After S355, it is determined by the operator whether a parallel adjustment is required (S360). If the parallel adjustment is required ("Yes"), for example, the operator presses the automatic adjustment button B1a (see FIG. 15) or the manual adjustment button B1b (see FIG. 15). When the control device 100 detects that the automatic adjustment button B1a (see FIG. 15) or the manual adjustment button B1b has been pressed, it drives the transfer device 200 to carry out the substrate being produced to the outside of the vacuum chamber 5 (S365). Then, the control device 100 executes parallel adjustment (S140). After that, the process returns to S305 via symbol SA1. On the other hand, in S360, if parallel adjustment is unnecessary ("No"), for example, the operator presses the adjustment unnecessary button B3 (see FIG. 15). In this case, the process proceeds to S330 via code SA2.
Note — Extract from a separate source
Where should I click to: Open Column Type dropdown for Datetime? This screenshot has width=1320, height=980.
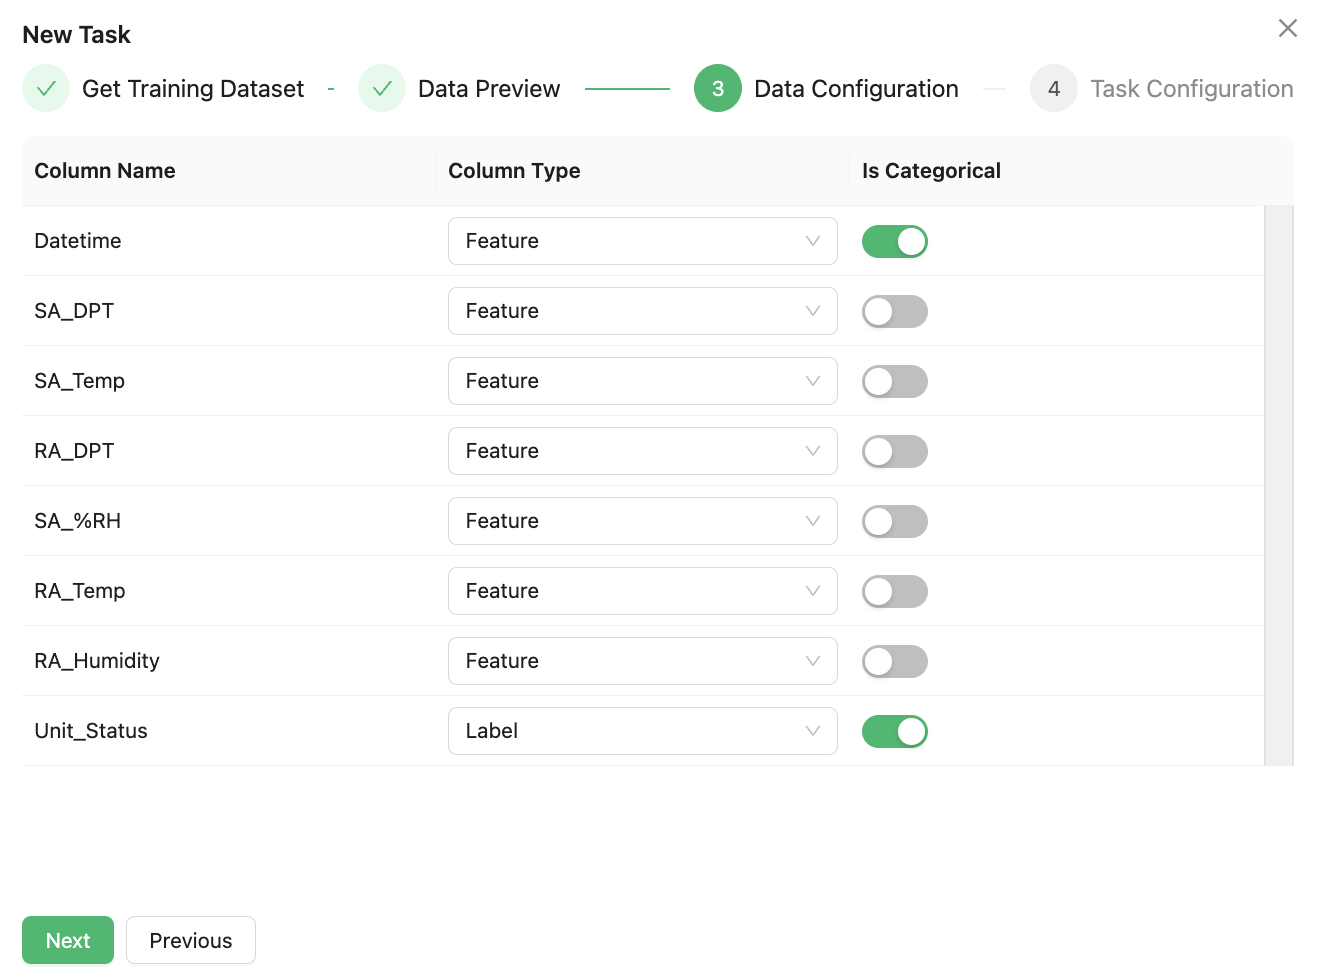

In this embodiment, the substrate assembly apparatus 1 is exposed to the atmosphere in the process of S330. This is for realizing the following operations.
That is, it is not preferable to have a gap through which gas enters between the upper substrate K1 and the lower substrate K2. Therefore, the substrate assembly apparatus 1 presses the upper substrate K1 against the lower substrate K2 to such an extent that the adhesive portions 8c of the adhesive pins 8a are crushed, thereby partially bonding the upper substrate K1 and the lower substrate K2 together. By opening the substrate assembly apparatus 1 to the atmosphere, the upper substrate K1 is pressurized by the atmospheric pressure to bring the upper substrate K1 and the lower substrate K2 into close contact with each other and bond them together as a whole.

(Details of "pressurization/current measurement" processing)
Details of the "pressurization/current measurement" process (see FIGS. 11A, 11B, 11D, and 13) in S140g, S141c, S142c, and S320 will be described below with reference to FIGS. 14A and 14B. Here, it is assumed that the amount of descent of the upper table 3 is set in four stages from the first descent amount to the fourth descent amount. However, the lowering amount of the upper table 3 can also be set in multiple steps other than four steps. Also, the description will be made assuming that the target load used as a condition for determining whether or not to set the amount of descent of the upper table 3 is set in three stages from the first target load to the third target load. However, the target load can also be set in multiple stages other than three stages.

As shown in FIG. 14A, in the "pressurization/current measurement" process of S140g, S141c, S142c, and S320, first, the control device 100 sets each adhesive pin plate 8b to the pressure start height (S405). The pressurization start height is a height set in advance for pressurization start, and corresponds to the thickness of the substrate (specifically, the thickness of the dummy substrate or the height of the dummy substrate). It is set to a value larger than the total thickness of the substrate K1 and the lower substrate K2). Next, the control device 100 starts current measurement (S410). Then, the control device 100 drives the Z-axis drive mechanism 20 to lower the upper table 3 to the pressurization start height (S415).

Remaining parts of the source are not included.